Bankman-Fried’s promise was made in response to a tweet from House Financial Services Chair Maxine Waters (D-CA) last week calling on him to join the committee’s hearing on FTX’s collapse on December 13th. But Bankman-Fried didn’t commit to testifying at the hearing scheduled for next week.
“Once I have finished learning and reviewing what happened, I would feel like it was my duty to appear before the committee and explain,” Bankman-Fried said in a tweet on Sunday. “I’m not sure that will happen by the 13th. But when it does, I will testify.”
Bankman-Fried resigned as FTX’s chief executive last month, a move that could hinder his ability to fully review internal company materials before agreeing to testify.
Since the November implosion of FTX, Bankman-Fried has gone on a sweeping media tour, speaking with podcast hosts and addressing the New York Times’ DealBook summit audience for over an hour last week. But unlike in media interviews, Bankman-Fried would be required to testify under oath to the committee, making it unlawful for him to make intentionally false claims to lawmakers.
Members of the Senate Agriculture Committee held the first congressional hearing analyzing FTX’s collapse last week.
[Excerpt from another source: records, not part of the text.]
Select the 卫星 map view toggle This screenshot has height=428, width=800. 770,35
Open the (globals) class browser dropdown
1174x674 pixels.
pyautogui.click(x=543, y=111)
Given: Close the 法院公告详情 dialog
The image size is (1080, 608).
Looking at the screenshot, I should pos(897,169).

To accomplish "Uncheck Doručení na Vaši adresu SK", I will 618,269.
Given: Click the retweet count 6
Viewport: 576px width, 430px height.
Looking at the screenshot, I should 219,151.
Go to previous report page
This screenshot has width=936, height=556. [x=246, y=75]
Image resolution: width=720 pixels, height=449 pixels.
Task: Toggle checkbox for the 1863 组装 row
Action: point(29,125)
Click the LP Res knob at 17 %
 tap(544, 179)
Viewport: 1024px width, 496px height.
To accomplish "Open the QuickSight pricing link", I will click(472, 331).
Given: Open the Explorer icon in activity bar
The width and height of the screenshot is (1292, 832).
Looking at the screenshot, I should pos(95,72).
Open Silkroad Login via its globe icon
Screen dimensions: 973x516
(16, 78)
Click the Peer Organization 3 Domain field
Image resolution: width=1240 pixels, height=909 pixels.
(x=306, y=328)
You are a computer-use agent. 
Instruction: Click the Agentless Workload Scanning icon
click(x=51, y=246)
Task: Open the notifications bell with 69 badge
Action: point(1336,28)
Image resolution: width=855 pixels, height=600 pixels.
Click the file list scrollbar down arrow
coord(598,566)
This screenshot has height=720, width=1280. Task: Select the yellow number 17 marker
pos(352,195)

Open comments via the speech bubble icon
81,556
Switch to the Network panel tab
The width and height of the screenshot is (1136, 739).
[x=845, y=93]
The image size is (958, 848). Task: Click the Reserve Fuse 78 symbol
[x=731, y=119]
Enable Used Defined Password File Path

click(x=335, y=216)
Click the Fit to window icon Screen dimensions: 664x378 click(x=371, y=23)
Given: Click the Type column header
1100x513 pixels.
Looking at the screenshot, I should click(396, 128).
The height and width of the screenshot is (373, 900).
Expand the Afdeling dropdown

The hearing focused on possible legislation aimed at regulating the crypto industry. Specifically, lawmakers discussed the Digital Commodities Consumer Protection Act, or DCCPA, a bill that would ban crypto exchanges from commingling customer and corporate money.
The DCCPA was sponsored by Sens. Debbie Stabenow (D-MI) and John Boozman (R-AR) earlier this year, and it received massive support from Bankman-Fried himself. If enacted, the bill would expand the US’s Commodity Futures Trading Commission’s role in overseeing the crypto industry alongside the Securities and Exchange Commission.
Still, CFTC Chair Rostin Behnam urged lawmakers to continue to review the legislation. “Given the circumstances of the past few weeks, I think we should take a pause and look at the bill and make sure there are no gaps or no holes,” Behnam said.